Data Analysis Pipeline for ONT Sequencing

The bioinformatics analysis of ONT data typically involves a multi-step pipeline to transform raw electrical signals into meaningful genomic information. The pipeline includes base calling, error correction, alignment, variant calling, and additional steps for specialized analyses, such as detecting modifications and assessing transcriptome complexity.

Base Calling and Base Modification Detection

Base calling is a fundamental step in ONT data analysis, converting the raw ionic current signals into DNA base sequences. Early versions of base callers had relatively high error rates, hindering downstream analyses. However, with continuous improvements, modern base callers, such as Guppy and Chiron, have significantly enhanced accuracy and now offer real-time base calling capabilities.

Furthermore, ONT technology is uniquely suited to detect epigenetic modifications, such as DNA methylation. Specialized algorithms, including Tombo and DeepSignal, have been developed to identify base modifications by analyzing specific changes in the ionic current signal associated with modified bases. This epigenetic information is crucial for understanding gene regulation and other biological processes.

Detecting DNA and RNA Modifications in ONT Sequencing

One of the key advantages of Oxford Nanopore Technologies (ONT) sequencing is its ability to directly detect DNA and RNA modifications.
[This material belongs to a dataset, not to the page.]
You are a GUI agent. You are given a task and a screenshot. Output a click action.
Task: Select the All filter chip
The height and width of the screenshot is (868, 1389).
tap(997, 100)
By distinguishing the unique current shifts caused by modified bases from those of unmodified bases, ONT sequencing offers insights into epigenetic modifications and post-transcriptional RNA modifications. In this section, we explore the methodologies and tools developed for the detection of DNA and RNA modifications using ONT sequencing data.
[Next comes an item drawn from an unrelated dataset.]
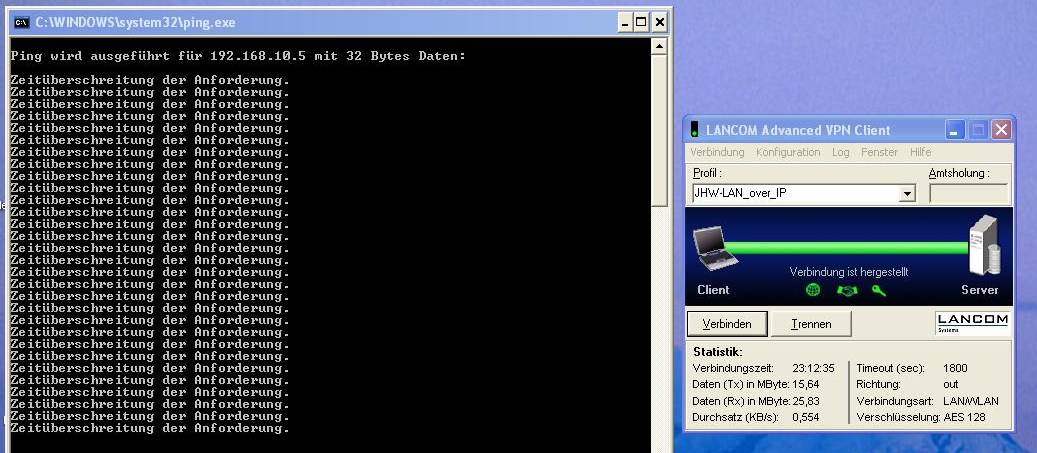This screenshot has height=453, width=1037.
Task: Open the Konfiguration menu
Action: tap(788, 152)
CD Genomics offers Epigenetics and Methylation Analysis Using Long-Read Sequencing for both DNA and RNA modifications.

DNA Modification Detection

ONT sequencing enables the direct detection of certain DNA modifications, such as 5-methylcytosine (5mC), 6-methyladenine (6mA), and N4-methylcytosine (4mC), at different levels of resolution, ranging from bulk-level detection to the single-molecule level. Several tools have been developed to identify DNA modifications from ONT data:

• Nanoraw: Integrated into the Tombo software package, Nanoraw was the first tool to detect DNA modifications, including 5mC, 6mA, and 4mC, from ONT data.
• Nanopolish: This tool specializes in detecting 5mC modifications in DNA sequences and has been widely used for accurate modification calling.
• SignalAlign: SignalAlign detects 5mC, 5-hydroxymethylcytosine (5hmC), and 6mA modifications in DNA sequences, providing valuable information on the epigenetic landscape.
• mCaller, DeepMod, and DeepSignal: These tools have been developed to identify both 5mC and 6mA modifications, contributing to a comprehensive view of DNA modifications in ONT sequencing data.
• NanoMod: NanoMod is another tool designed to detect 5mC and 6mA modifications in DNA, further enhancing the accuracy and coverage of modification detection.
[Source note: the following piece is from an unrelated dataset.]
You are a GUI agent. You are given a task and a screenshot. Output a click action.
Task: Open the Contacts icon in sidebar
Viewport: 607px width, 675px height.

RNA Modification Detection

Detecting RNA modifications directly using ONT sequencing has also shown promise, although the resolution varies, and single-nucleotide resolution at the single-molecule level is yet to be demonstrated. In the past, PacBio sequencing was used to detect N6-methyladenosine (m6A) modifications in RNA molecules. More recently, ONT direct RNA sequencing has generated robust data of reasonable quality, paving the way for the detection of RNA modifications. Several pilot studies have successfully detected bulk-level RNA modifications using various methodologies:

• EpiNano and ELIGOS: These tools examine error distribution profiles or current signals to detect m6A and 5-methoxyuridine (5moU) modifications in RNA.
• Tombo extension and MINES: By analyzing current signals, these tools have been used to identify m6A modifications in RNA molecules.

Although these pilot studies have detected bulk-level RNA modifications, achieving single-nucleotide resolution at the single-molecule level remains a challenge.